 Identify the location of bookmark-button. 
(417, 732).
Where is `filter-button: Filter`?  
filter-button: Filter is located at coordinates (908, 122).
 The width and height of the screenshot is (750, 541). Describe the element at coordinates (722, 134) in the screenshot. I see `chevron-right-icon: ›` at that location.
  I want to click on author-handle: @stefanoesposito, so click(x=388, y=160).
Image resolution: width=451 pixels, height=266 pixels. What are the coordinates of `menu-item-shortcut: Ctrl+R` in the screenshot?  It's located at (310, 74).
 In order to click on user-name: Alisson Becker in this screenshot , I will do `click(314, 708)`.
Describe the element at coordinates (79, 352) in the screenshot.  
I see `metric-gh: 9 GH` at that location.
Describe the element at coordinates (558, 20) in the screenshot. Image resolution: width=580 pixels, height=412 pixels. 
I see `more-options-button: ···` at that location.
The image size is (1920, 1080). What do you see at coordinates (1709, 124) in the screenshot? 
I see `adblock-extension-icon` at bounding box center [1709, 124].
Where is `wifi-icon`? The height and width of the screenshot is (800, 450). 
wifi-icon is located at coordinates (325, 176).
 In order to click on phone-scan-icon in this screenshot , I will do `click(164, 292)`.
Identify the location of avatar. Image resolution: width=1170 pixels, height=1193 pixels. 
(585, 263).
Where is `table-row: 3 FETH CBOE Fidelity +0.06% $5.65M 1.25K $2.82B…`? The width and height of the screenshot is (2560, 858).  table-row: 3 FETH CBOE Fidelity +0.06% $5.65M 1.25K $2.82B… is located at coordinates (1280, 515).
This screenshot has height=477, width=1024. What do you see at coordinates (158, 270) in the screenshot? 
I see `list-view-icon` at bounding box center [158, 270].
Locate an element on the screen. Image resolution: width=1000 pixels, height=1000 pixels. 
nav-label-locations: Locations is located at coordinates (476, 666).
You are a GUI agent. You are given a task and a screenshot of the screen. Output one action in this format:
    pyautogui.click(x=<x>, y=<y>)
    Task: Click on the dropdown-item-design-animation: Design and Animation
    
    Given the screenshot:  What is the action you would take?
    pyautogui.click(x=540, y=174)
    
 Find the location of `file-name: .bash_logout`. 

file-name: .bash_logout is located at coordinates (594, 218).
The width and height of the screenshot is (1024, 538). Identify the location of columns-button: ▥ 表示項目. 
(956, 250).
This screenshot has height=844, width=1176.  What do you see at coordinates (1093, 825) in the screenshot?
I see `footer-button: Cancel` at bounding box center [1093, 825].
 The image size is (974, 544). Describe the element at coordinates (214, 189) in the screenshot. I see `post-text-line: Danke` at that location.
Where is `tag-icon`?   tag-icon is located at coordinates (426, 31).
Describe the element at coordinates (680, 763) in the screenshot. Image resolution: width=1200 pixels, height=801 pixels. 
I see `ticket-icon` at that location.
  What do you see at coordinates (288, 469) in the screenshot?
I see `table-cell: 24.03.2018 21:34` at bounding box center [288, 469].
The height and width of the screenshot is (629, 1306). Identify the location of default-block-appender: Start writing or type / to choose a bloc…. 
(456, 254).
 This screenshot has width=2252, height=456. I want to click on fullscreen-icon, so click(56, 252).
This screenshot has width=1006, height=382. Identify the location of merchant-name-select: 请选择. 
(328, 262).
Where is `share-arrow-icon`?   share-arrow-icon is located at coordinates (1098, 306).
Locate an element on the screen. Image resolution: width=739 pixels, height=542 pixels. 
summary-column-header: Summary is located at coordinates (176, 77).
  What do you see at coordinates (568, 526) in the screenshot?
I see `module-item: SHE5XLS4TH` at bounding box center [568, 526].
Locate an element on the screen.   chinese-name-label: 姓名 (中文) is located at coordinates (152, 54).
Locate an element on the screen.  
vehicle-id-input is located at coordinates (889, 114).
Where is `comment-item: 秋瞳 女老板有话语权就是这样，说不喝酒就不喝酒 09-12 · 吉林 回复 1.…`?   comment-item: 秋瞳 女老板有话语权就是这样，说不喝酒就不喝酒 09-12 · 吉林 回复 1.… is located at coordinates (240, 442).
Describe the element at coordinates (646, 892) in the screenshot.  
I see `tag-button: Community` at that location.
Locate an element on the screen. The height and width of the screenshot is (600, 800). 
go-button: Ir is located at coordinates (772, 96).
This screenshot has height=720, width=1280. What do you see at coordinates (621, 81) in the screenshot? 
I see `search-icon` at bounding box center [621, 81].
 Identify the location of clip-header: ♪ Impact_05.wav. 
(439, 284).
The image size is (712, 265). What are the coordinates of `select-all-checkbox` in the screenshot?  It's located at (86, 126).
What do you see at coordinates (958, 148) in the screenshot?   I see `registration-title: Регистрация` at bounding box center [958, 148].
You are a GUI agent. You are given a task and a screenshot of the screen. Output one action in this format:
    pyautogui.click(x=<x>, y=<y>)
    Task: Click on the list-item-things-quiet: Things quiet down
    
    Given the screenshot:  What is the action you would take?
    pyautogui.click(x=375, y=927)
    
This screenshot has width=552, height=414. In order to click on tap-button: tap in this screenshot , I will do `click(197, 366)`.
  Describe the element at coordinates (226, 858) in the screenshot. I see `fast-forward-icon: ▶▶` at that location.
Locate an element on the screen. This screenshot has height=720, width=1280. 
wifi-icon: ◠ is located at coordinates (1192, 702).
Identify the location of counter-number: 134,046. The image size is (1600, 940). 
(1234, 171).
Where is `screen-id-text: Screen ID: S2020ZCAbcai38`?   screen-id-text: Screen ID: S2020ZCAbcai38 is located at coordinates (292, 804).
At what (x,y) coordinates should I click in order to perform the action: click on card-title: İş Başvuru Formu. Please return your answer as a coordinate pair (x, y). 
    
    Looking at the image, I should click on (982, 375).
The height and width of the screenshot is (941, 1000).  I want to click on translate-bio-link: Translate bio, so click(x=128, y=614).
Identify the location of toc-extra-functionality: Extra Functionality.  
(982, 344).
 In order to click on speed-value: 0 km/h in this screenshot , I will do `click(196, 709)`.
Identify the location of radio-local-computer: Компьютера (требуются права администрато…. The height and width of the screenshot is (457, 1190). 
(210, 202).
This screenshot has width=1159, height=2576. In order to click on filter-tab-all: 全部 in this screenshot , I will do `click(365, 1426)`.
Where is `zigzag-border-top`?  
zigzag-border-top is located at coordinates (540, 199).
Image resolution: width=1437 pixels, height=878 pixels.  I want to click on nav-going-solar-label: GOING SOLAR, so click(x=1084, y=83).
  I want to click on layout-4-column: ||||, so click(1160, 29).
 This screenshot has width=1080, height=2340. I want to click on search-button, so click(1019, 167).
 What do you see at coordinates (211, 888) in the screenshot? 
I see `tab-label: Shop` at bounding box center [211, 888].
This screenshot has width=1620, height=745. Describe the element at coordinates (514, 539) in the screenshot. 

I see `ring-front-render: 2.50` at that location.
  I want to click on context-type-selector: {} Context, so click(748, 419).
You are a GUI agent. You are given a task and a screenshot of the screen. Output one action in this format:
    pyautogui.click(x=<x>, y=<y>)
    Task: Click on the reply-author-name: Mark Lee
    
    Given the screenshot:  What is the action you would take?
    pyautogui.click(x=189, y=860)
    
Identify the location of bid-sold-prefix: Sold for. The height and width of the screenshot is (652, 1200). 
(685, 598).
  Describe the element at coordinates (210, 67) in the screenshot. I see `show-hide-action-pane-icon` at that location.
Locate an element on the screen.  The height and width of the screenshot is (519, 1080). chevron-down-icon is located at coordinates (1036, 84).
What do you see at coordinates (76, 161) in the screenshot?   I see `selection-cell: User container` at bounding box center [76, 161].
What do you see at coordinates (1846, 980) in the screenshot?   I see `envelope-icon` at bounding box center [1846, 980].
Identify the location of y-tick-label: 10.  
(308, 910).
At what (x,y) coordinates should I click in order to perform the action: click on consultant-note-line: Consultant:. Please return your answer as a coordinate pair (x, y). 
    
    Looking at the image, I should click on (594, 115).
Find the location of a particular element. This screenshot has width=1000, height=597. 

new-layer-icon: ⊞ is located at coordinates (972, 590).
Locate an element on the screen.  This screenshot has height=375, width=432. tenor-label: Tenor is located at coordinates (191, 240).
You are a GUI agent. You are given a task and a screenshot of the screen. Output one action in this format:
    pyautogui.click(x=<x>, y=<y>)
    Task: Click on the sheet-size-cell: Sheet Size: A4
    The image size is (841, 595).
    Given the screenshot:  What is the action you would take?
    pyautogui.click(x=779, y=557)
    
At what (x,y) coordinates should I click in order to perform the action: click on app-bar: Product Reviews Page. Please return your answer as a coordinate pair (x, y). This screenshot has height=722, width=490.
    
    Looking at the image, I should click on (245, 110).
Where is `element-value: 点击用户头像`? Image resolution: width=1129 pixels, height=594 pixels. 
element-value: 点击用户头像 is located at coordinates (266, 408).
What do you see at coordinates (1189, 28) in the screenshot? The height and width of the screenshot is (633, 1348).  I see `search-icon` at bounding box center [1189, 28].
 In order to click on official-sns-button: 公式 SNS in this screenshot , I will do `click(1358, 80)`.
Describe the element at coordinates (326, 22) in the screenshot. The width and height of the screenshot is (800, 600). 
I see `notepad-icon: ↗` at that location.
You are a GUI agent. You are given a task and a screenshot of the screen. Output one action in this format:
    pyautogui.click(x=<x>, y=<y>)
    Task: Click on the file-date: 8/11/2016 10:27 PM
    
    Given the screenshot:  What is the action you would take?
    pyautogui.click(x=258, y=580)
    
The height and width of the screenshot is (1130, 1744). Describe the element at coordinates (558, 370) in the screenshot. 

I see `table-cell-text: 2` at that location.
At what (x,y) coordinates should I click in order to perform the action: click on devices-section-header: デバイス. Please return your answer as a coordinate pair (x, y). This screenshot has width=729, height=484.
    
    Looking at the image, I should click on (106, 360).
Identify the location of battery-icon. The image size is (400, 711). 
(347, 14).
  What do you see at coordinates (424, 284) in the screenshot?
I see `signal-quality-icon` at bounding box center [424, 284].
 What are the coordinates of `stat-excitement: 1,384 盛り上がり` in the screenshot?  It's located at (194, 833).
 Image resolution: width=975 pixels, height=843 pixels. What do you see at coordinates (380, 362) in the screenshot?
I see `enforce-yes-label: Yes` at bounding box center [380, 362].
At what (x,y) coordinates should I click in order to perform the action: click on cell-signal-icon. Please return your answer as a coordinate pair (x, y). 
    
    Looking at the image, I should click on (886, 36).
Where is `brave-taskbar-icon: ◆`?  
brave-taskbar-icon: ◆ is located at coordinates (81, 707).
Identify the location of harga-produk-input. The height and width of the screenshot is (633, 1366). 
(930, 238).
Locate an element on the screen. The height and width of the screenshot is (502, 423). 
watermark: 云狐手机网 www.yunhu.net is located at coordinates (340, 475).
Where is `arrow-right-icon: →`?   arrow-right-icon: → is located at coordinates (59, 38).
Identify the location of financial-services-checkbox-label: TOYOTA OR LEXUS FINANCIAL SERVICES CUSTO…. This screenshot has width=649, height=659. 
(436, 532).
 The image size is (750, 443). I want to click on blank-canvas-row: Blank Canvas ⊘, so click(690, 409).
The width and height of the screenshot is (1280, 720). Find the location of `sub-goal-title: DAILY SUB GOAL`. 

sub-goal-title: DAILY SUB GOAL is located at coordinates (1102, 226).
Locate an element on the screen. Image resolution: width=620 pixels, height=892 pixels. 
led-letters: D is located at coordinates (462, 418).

--*--

Task goal. Please copy the rows word for word, from the very first line through the line that contains "pyautogui.click(x=540, y=174)", keeping both ends.

Result.
 Identify the location of bookmark-button. 
(417, 732).
Where is `filter-button: Filter`?  
filter-button: Filter is located at coordinates (908, 122).
 The width and height of the screenshot is (750, 541). Describe the element at coordinates (722, 134) in the screenshot. I see `chevron-right-icon: ›` at that location.
  I want to click on author-handle: @stefanoesposito, so click(x=388, y=160).
Image resolution: width=451 pixels, height=266 pixels. What are the coordinates of `menu-item-shortcut: Ctrl+R` in the screenshot?  It's located at (310, 74).
 In order to click on user-name: Alisson Becker in this screenshot , I will do `click(314, 708)`.
Describe the element at coordinates (79, 352) in the screenshot.  
I see `metric-gh: 9 GH` at that location.
Describe the element at coordinates (558, 20) in the screenshot. Image resolution: width=580 pixels, height=412 pixels. 
I see `more-options-button: ···` at that location.
The image size is (1920, 1080). What do you see at coordinates (1709, 124) in the screenshot? 
I see `adblock-extension-icon` at bounding box center [1709, 124].
Where is `wifi-icon`? The height and width of the screenshot is (800, 450). 
wifi-icon is located at coordinates (325, 176).
 In order to click on phone-scan-icon in this screenshot , I will do `click(164, 292)`.
Identify the location of avatar. Image resolution: width=1170 pixels, height=1193 pixels. 
(585, 263).
Where is `table-row: 3 FETH CBOE Fidelity +0.06% $5.65M 1.25K $2.82B…`? The width and height of the screenshot is (2560, 858).  table-row: 3 FETH CBOE Fidelity +0.06% $5.65M 1.25K $2.82B… is located at coordinates (1280, 515).
This screenshot has height=477, width=1024. What do you see at coordinates (158, 270) in the screenshot? 
I see `list-view-icon` at bounding box center [158, 270].
Locate an element on the screen. Image resolution: width=1000 pixels, height=1000 pixels. 
nav-label-locations: Locations is located at coordinates (476, 666).
You are a GUI agent. You are given a task and a screenshot of the screen. Output one action in this format:
    pyautogui.click(x=<x>, y=<y>)
    Task: Click on the dropdown-item-design-animation: Design and Animation
    
    Given the screenshot:  What is the action you would take?
    pyautogui.click(x=540, y=174)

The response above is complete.